First-year Russian language textbook "Golosa"

Randolph J. Herber herber at dcdrjh.fnal.gov
Thu Feb 9 22:39:52 UTC 1995


I hope that a few comments from a student that has finished his first year and
has been unable to start his second year for a number of scheduling problems
will not be unwelcome in this mailing list.  If they are, I apologoze
therefore, in advance.

My class used the Clark textbook.  I discovered an need for extensive
additional support materials as there were severe deficiencies in grammar,
vocabulary, stylistics (e.g. when does one use v and when does one use na
when discussing a geographic entity), and idioms.  However, I did not expect
the textbook to teach Russian culture and history; it had a more than
sufficient treatment of those topics.

I understand why pronunication and handwriting must be covered very early.
It harder to understand why vocabulary is built before the means to use
it properly and fully are presented.

We did not cover non-present tense until mid-year.  And, the imprefective
vs prefective was never made very clear by the textbook.  As small examples,
the use of the `dummy' po prefectiving prefix and the imprefecting -iv-
root suffix, were never described let alone explained.

I discovered that these are common characteristics of the first year
textbooks written by non-Russian speakers.

I discovered the Thomas Wade grammar which helped considerably.
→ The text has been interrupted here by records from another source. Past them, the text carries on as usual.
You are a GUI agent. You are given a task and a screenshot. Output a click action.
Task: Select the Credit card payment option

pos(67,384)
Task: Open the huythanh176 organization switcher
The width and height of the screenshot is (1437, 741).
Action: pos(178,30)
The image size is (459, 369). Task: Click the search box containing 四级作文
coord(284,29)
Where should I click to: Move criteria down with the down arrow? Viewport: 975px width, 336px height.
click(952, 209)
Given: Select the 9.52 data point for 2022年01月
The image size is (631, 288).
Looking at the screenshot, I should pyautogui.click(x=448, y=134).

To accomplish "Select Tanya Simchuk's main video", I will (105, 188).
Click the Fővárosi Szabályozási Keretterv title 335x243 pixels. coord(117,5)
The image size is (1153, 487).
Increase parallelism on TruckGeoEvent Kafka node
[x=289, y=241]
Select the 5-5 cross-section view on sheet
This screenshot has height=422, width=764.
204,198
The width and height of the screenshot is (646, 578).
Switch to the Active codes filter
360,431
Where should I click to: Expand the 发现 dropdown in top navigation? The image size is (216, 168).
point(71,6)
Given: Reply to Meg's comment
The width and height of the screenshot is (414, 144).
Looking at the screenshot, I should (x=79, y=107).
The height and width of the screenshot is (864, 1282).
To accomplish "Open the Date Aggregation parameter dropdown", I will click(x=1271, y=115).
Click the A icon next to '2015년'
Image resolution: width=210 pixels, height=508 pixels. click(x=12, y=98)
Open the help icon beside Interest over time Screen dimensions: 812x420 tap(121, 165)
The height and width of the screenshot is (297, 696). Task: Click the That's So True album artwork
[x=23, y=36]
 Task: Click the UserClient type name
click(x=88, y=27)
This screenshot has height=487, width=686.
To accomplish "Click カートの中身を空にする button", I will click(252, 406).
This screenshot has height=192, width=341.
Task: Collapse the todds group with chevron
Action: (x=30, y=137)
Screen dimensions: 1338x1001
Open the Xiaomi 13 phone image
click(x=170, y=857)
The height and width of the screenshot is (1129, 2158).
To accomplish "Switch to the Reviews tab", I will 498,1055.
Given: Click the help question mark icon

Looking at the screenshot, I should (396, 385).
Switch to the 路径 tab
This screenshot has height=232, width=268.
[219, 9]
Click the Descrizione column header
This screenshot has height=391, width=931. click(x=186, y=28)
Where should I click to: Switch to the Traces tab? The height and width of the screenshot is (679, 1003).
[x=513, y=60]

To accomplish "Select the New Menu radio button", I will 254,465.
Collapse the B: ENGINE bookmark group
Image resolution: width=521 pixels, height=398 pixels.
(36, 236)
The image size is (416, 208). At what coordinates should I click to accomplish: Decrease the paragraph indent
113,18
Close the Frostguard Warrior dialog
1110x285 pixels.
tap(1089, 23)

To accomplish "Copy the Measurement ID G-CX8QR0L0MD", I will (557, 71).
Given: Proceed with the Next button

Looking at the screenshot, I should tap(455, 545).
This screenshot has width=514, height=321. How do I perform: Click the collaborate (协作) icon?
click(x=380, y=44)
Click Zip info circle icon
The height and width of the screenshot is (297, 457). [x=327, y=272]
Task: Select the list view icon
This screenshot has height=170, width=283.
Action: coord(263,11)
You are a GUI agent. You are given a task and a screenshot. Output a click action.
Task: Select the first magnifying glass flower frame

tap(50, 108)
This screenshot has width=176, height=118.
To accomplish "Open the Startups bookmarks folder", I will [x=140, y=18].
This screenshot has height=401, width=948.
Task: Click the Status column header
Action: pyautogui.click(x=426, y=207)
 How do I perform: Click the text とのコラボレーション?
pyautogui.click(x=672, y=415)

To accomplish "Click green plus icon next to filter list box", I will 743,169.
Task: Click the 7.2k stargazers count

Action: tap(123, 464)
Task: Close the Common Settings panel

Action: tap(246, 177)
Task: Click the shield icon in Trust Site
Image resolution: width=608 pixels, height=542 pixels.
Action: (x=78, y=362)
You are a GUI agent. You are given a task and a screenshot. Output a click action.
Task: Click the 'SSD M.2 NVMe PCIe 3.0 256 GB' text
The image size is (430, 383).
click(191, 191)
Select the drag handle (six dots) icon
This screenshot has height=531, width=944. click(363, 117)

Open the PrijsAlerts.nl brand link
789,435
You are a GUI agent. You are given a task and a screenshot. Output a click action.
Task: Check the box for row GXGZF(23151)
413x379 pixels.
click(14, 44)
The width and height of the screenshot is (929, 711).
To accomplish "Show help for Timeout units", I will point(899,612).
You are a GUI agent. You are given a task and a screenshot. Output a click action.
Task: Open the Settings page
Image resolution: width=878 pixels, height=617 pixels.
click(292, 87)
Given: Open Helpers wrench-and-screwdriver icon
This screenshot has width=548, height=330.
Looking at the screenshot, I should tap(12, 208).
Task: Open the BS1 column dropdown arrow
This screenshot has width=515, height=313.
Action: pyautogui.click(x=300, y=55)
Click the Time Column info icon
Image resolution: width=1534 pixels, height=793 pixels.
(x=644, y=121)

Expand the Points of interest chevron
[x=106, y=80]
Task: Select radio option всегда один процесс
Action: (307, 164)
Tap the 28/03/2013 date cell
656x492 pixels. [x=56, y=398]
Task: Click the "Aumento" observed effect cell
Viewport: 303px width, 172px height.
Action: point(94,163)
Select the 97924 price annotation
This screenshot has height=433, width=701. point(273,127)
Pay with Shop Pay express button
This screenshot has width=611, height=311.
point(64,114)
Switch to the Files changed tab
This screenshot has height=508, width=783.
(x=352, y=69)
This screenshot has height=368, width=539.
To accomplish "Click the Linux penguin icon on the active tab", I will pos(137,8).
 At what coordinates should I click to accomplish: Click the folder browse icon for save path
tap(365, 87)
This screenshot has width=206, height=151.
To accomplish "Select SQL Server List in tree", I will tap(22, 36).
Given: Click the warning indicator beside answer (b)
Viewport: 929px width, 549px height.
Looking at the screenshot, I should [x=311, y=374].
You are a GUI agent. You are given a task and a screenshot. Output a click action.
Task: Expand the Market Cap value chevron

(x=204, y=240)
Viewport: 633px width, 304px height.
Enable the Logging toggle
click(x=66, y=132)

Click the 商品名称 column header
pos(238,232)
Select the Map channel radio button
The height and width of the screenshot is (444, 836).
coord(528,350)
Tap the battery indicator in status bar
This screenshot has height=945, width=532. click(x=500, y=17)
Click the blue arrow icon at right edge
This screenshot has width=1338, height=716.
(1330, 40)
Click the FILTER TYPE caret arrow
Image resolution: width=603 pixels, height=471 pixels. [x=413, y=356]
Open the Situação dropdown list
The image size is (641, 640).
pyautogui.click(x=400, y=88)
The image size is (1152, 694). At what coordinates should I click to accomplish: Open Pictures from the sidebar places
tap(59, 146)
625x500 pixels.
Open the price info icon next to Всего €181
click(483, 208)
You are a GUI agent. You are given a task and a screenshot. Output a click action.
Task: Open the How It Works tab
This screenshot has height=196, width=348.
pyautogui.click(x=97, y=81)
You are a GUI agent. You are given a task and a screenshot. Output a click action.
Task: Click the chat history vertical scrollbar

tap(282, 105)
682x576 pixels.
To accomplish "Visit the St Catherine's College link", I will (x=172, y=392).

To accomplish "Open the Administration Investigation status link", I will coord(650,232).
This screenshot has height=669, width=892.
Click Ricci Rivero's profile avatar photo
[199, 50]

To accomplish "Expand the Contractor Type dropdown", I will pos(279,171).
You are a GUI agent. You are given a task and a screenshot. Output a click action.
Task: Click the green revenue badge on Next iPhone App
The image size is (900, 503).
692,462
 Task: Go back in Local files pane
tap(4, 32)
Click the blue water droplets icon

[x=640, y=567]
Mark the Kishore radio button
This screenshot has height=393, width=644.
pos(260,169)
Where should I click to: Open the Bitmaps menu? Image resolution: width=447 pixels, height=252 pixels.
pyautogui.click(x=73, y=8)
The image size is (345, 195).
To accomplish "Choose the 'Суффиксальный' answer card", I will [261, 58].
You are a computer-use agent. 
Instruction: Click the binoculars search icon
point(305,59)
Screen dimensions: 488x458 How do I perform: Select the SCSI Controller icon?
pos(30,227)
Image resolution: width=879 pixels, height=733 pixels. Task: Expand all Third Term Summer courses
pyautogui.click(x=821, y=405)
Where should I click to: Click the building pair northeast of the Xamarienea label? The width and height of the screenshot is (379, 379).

I discovered the Oxford (one volume for each direction) and Katzner
bidirectional bilingual dictionaries which helped considerably.  Since
then I have added the Academy of Sciences Russian language (4 volume(?)),
the large Russkij Yazyk bilingual (several volumes each), and the Dal`
(4 volume) dictionary sets to my collection.  Finally, I can usually
handle the first page of Izvestiya most of the time.  I consider being
able to read the front page of a newspaper as minimal reading competency.

The equivalent of the Oxford Advanced Learners dictionary for English
for Russian would be very welcome indeed.

I still have not discover good materials for stylistics and idioms.

Reading the Vlasti history of the Russian language helped my understanding
of some of the `corners' of the Russian language, such as the vestigial
dual number, why the inanimate/animate behavior in the accusative and about
the nearly extinct vocative case.  It was interesting for me to learn that
millenium old Russian is closer to modern Russian than Chaucer is to modern
English; it seems almost as close as Shakespeare.  Millenium old English
gives one Beowolf which looks more like German or Icelandic.

Having college educated, many to the candidate level, coworkers available
to me to talk with and write to, on the other hand, has been a great aid.

I have had trouble communicating to some instructors that my primary need
is reading, then writing, and conversation is lowest priority.  It seems
that the instructors' priorities are the opposite.  Such students should
not be punished by the instructiors' priorities.

I am still trying to learn how to translate some aspects of the English
verb into Russian; but I have learned that sometimes those aspects become
particles or idioms.  Consider translating accurately the following sentence
into Russian:

        If I would not have shouted then, I would not have been being
        carried from the burning building when that picture was taken.

Randolph J. Herber, herber at dcdrjh.fnal.gov, +1 708 840 2966, CD/HQ
(Speaking for myself and not for US, US DOE, FNAL nor URA.)
(Product, trade, or service marks herein belong to their respective owners.)